[PATCH 3/5] combine-diff: handle binary files as binary

[Date Prev][Date Next][Thread Prev][Thread Next][Date Index][Thread Index]

 



The combined diff code path is totally different from the
regular diff code path, and didn't handle binary files at
all. The results of a combined diff on a binary file could
range from annoying (since we spewed binary garbage,
possibly upsetting the user's terminal), to wrong (embedded
NULs caused us to show incorrect diffs, with lines truncated
at the NUL character), to potential security problems
(embedded NULs could interfere with "-z" output, possibly
defeating policy hooks which parse diff output).

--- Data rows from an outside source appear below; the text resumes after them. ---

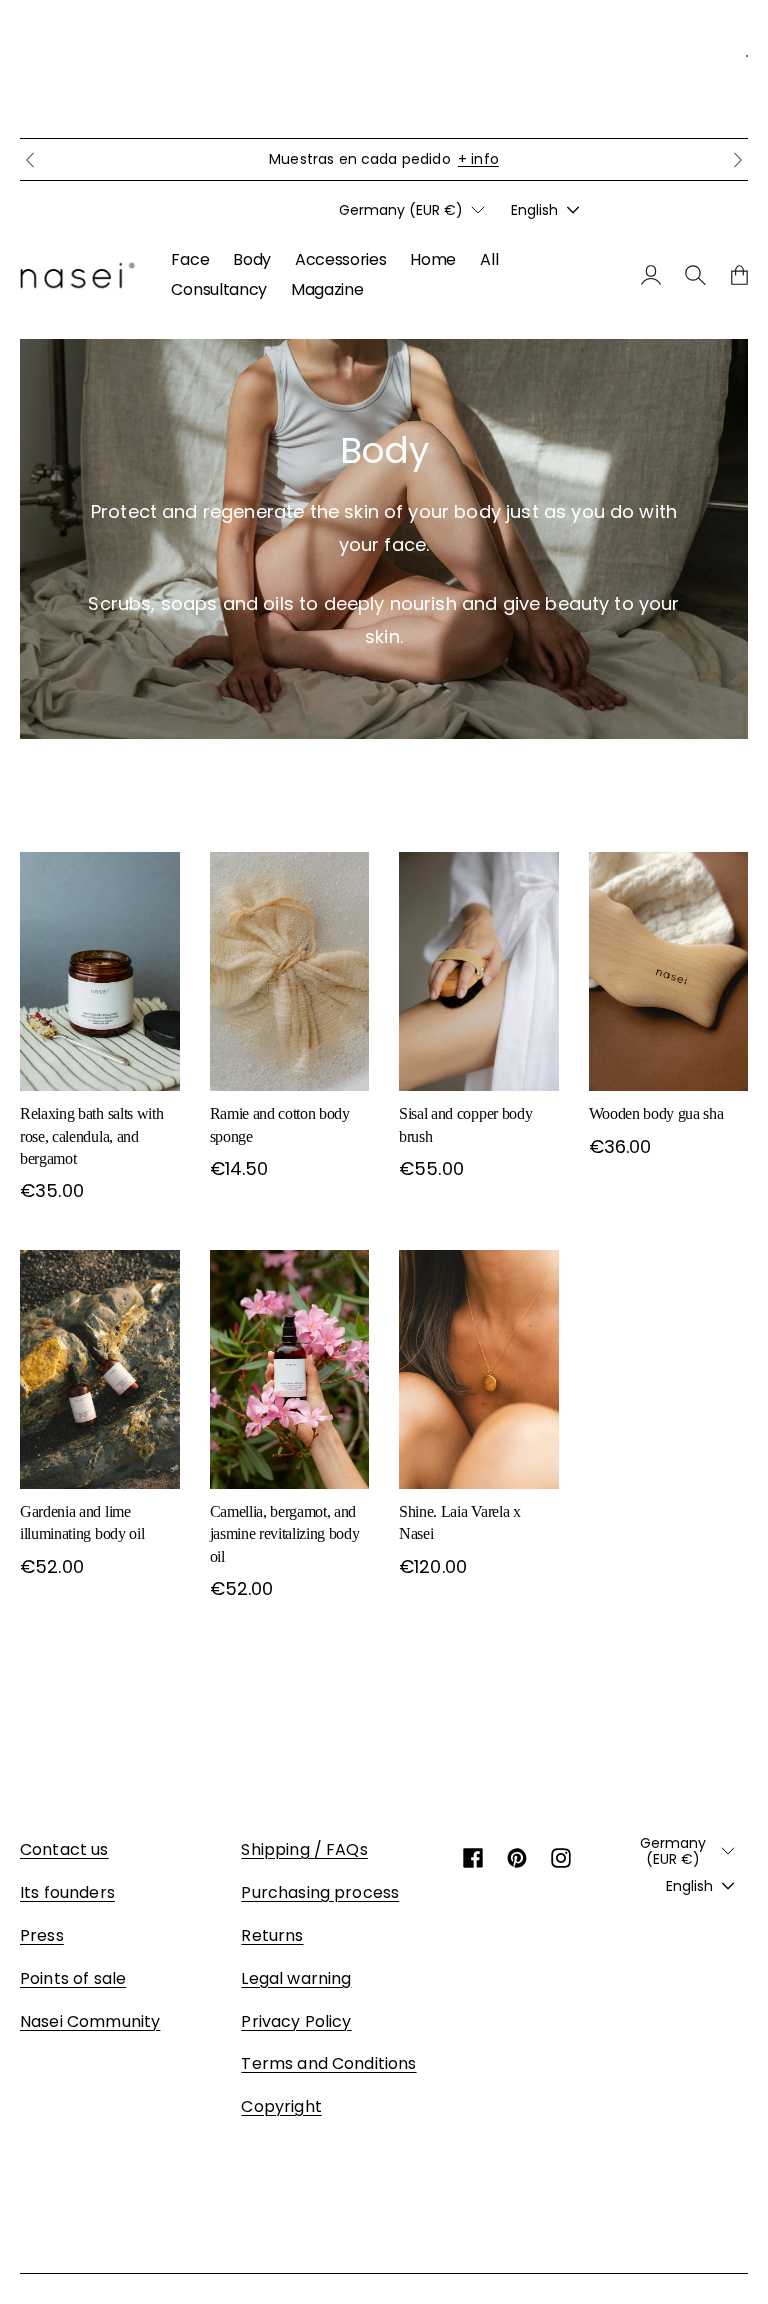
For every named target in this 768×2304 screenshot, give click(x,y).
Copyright (281, 2106)
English (534, 210)
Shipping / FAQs (304, 1849)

Instead, we consider a combined diff to be binary if any of
the input blobs is binary. To show a binary combined diff,
we indicate "Binary blobs differ"; the "index" meta line
will show which parents had which blob.

Signed-off-by: Jeff King <peff@xxxxxxxx>
---
The big question here is what we want the output to look like. I chose
this:

  diff --combined foo
  index 7ea6ded,6197570..9563691
  Binary files differ

which contains all of the information we have: for file "foo" there were
two parents (at 7ea6ded and 6197570 respectively), and the resolution
was 9563691. If you want to see full sha1s, you can use --full-index.
This format maps very closely to the non-combined case, which looks
like:

  diff --git a/foo b/foo
  index 6197570..9563691 100644
  Binary files a/foo and b/foo differ

Two other obvious options for format would be:

  1. A combined diff of fake text, like:

     - Binary blob 7ea6ded
      -Binary blob 6197570
     ++Binary blob 9563691

    But this contains no additional information over the index line, and
    I worry that it will be less obvious to readers what is going on.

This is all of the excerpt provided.